ANKARA (Hurriyet)—The secretary-general of Amnesty International, Irene Khan, says progress has been made in Turkey, listing the Constitutional Court’s decision not to close down its ruling AK party, the lifting of the ban on Kurdish broadcasting, and the Ergenekon investigation as good signs. She deems Ergenekon as challenging but says fair trial standards must be observed
Turkey must come out of the dangerous polarization between those who see the secular state under threat and those who see democracy undermined and must pursue the path of reforms, said the secretary-general of Amnesty International late Monday.
Irene Khan, addressing a conference in Ankara, said important progress had been made in Turkey over the last few years, with a lot of changes that need to be acknowledged, but warned that more needed to be done, especially in the judiciary.
She listed the Constitutional Court’s decision not to close the ruling party, the lifting of the ban on Kurdish broadcasting and the Ergenekon investigation as good signs. Khan described the Ergenekon probe as a “very interesting and challenging prosecution” but emphasized that fair trial standards must be observed.
“We also hope this prosecution will be seen as a precedent for opening up investigations into other areas of impunity, other serious human rights violations and abuse of state power that have gone unaddressed, so it is an opportunity,” she said.

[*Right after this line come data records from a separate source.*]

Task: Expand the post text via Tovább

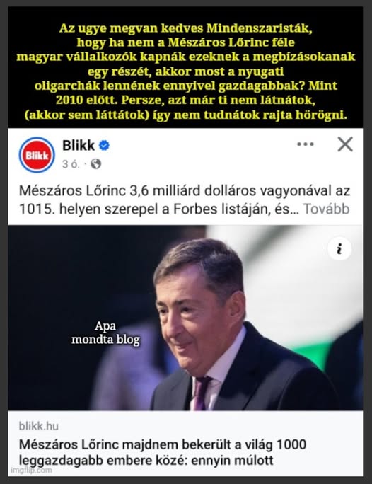Action: pyautogui.click(x=326, y=209)
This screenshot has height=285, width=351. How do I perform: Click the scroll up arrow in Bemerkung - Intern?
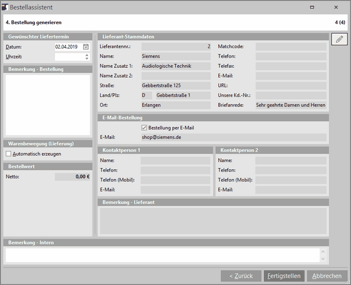pos(322,251)
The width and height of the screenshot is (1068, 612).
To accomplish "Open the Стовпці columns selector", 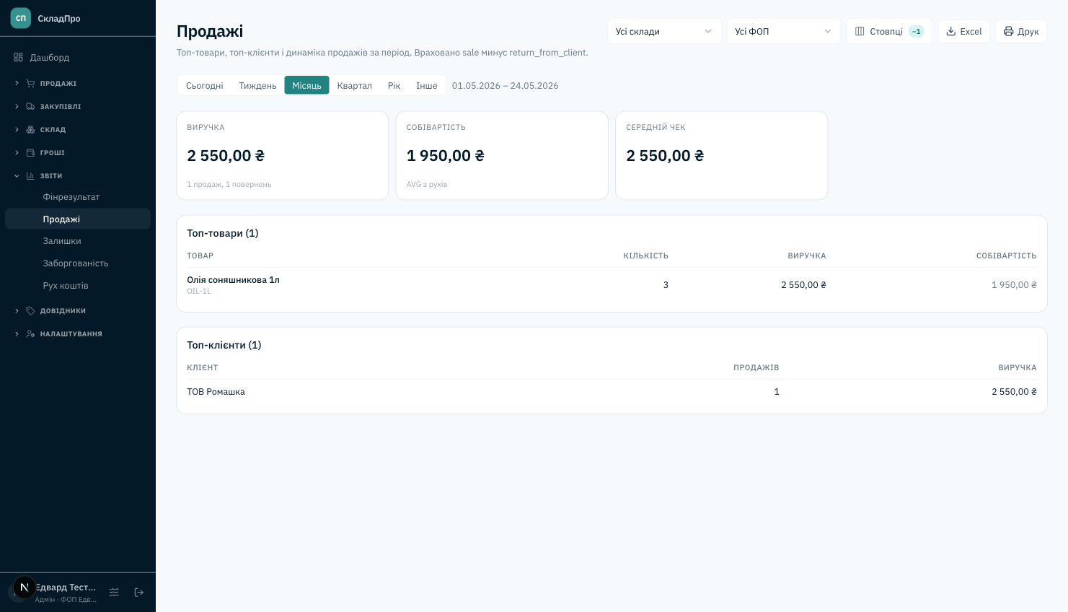I will (888, 31).
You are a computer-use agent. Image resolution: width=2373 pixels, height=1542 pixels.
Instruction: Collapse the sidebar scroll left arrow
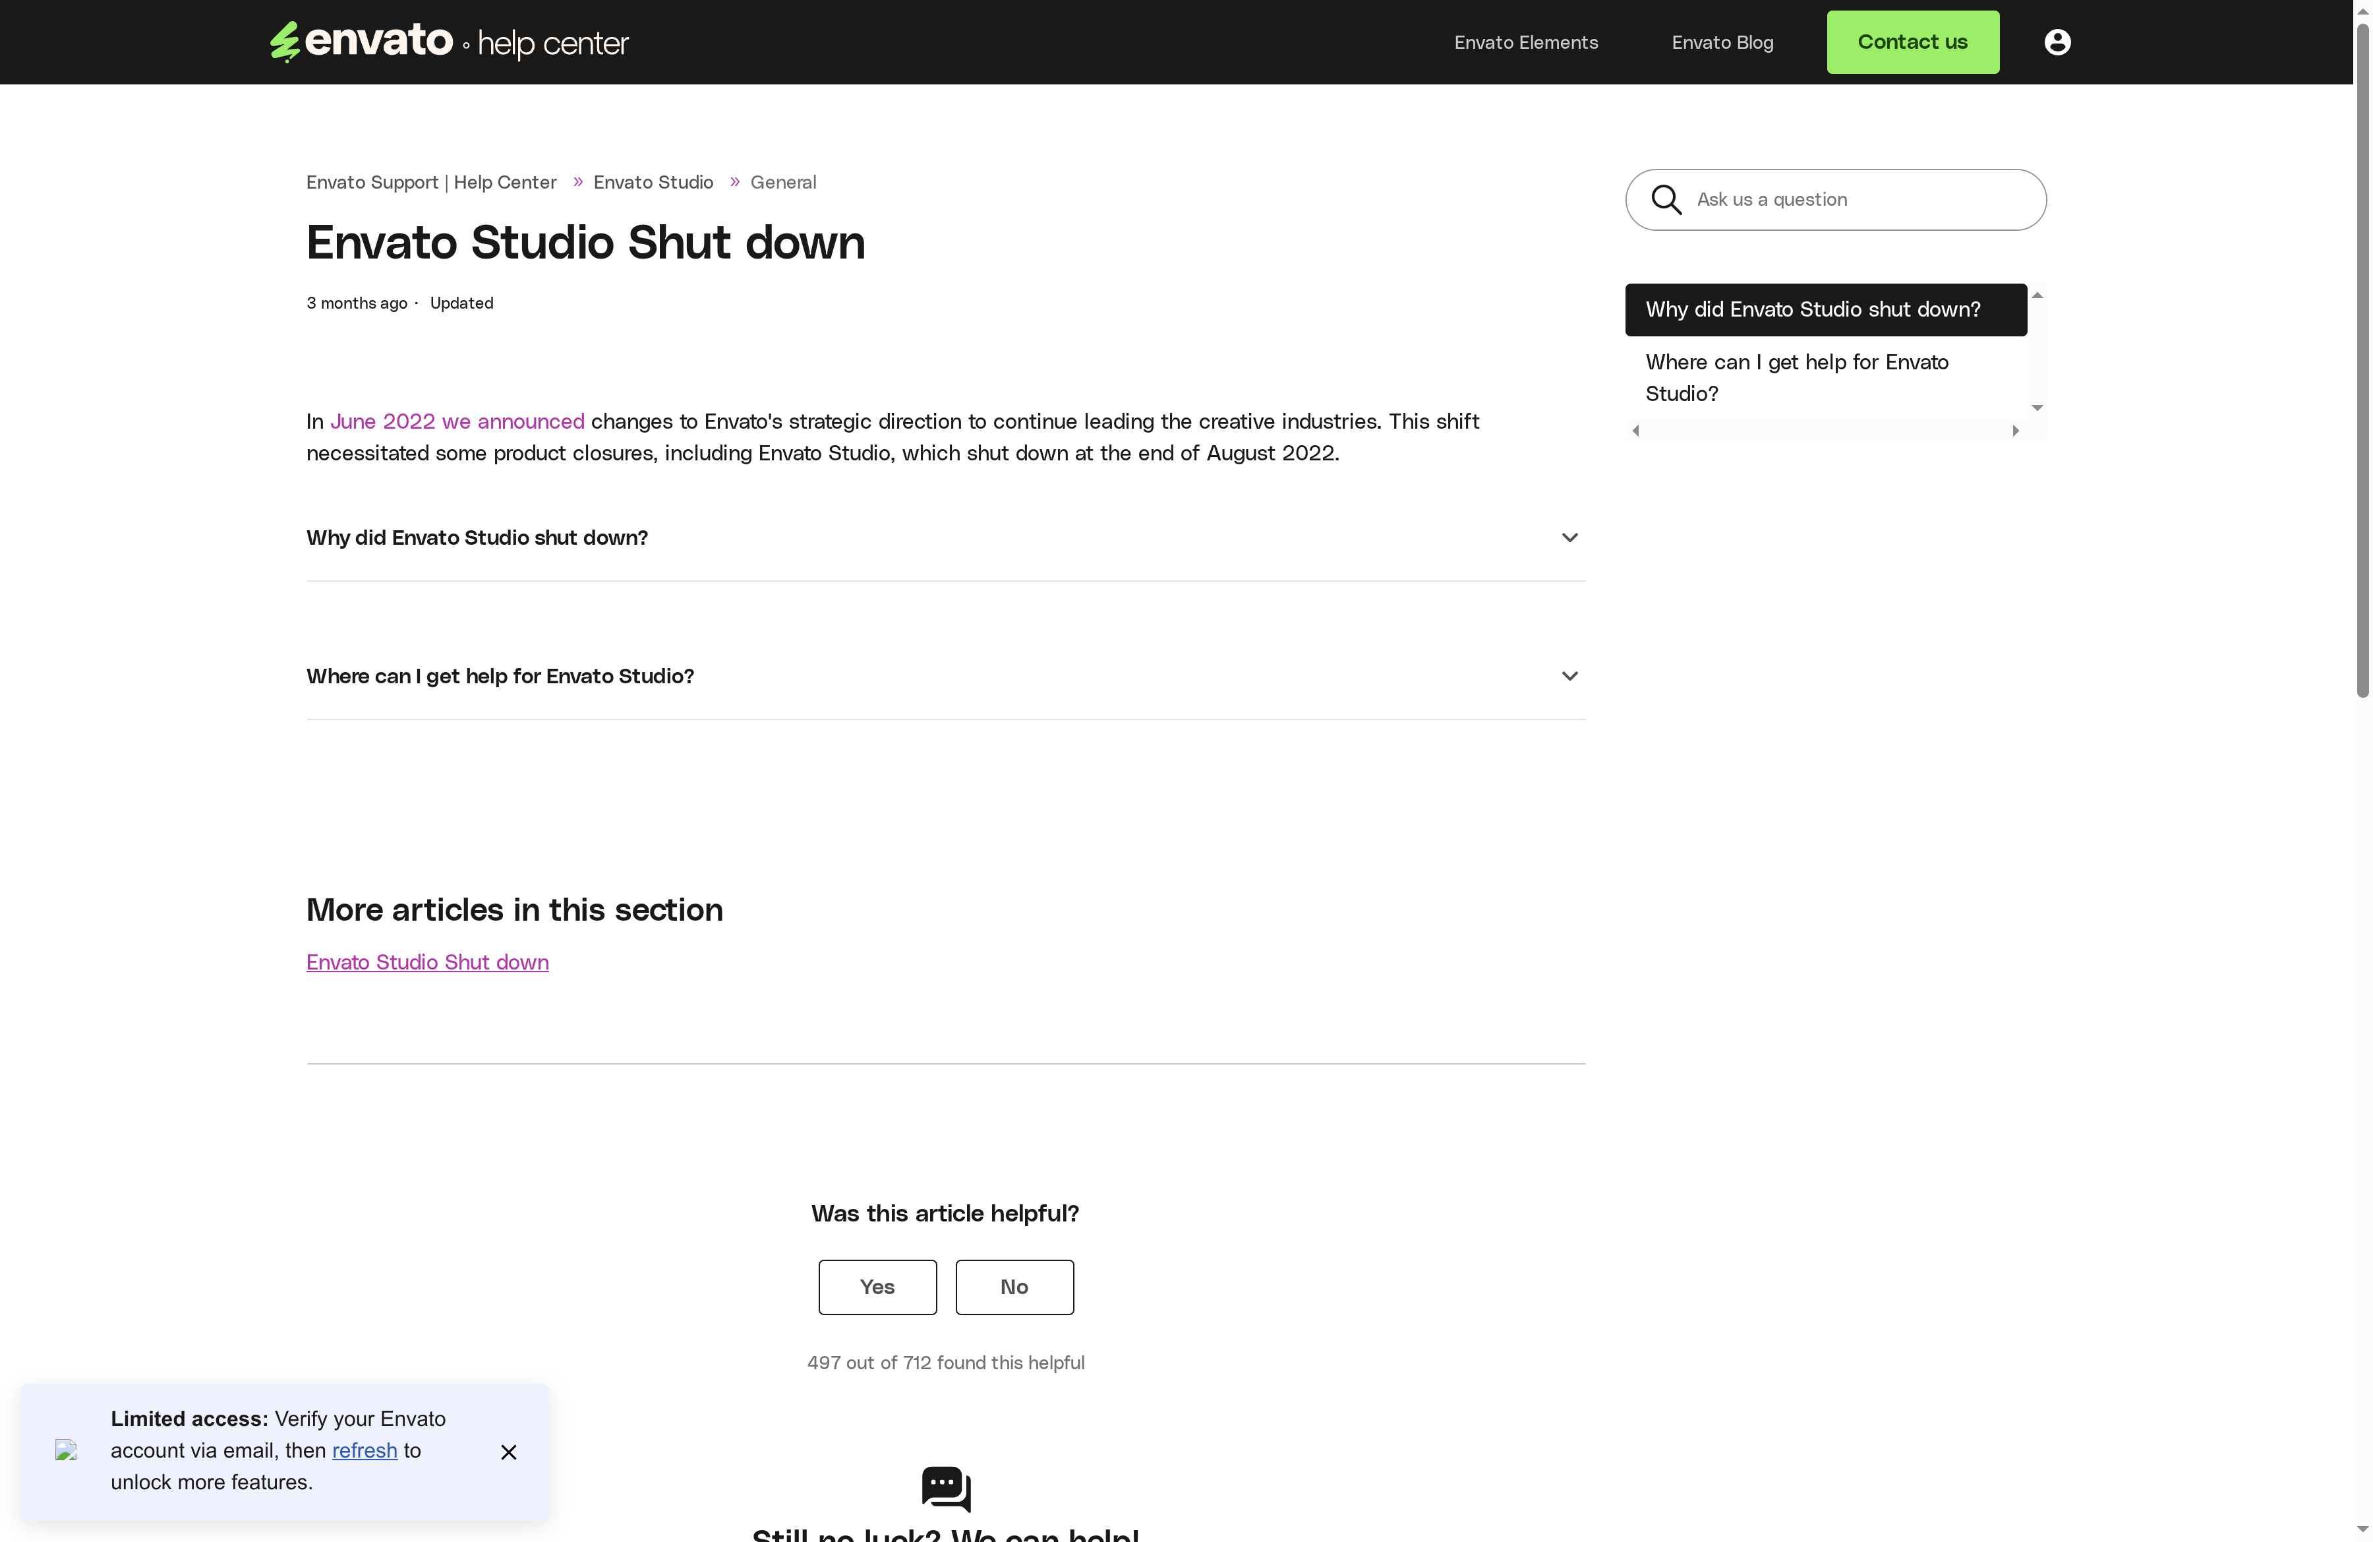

In response to a question on the headscarf issue, Khan said Amnesty International’s position was clear.
“Our position is actually based on freedom of expression and freedom of religion,” she said. “What we basically say is this is an issue of freedom of expression.”
“A woman has the right to wear a headscarf or not wear a headscarf according to her choice,” Khan said. “And the responsibility of the state is not to regulate what she chooses to wear but to facilitate an environment in which she can make that choice free of any coercion or violence.”

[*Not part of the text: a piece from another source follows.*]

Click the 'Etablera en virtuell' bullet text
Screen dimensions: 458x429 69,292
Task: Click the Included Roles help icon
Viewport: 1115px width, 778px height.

She said Amnesty International’s position meant that “it is wrong to compel women to wear a headscarf or cover their body like in Saudi Arabia or Iran as much as it is to ask women not to wear a headscarf in institutions in Turkey or in schools in France.”
In her speech, Khan touched upon the prosecution of children in southeastern Anatolia for throwing stones at police and expressed worry about the way children are prosecuted through counter-terrorism laws for their participation in violent demonstrations.
“We see this as a dangerous measure. Young people are being labeled, stigmatized and sometimes receiving very long sentences that can only bring more disgruntlement, more discontent and more problems for the future,” she said. “A human rights approach to security is actually the best approach.”
She went on to say that conditions in the region must be taken into consideration, such as poverty and internal displacement, which she said were fueling the Kurdish issue.
“A solution to the Kurdish issue cannot be found without looking at underlying social and economic causes,” she said.
Khan also emphasized the need for tolerance and diversity and said an environment must be created for different views to flourish.
“That’s why provisions like Article 301, even with amendments, simply have no place in a modern democratic state,” she said. Article 301 of the Turkish penal code has landed a string of intellectuals in court for insulting the Turkish state.
On refugees, Khan criticized the “geographical limitation” under which Turkey accepts only European refugees.
“Turkey has an outdated system of refugee protection, a system that only recognizes refugees from the European region,” she said. “Most other countries have changed that. A new international instrument was introduced in 1967, but Turkey still has not accepted that.”
She said people would not stop coming just because of the restrictions that have been put into place and added if people were fleeing war or prosecution they would move and find themselves in a system that doesn’t protect them. Khan said the European Union also has to support Turkey and share responsibility for refugees and asylum seekers.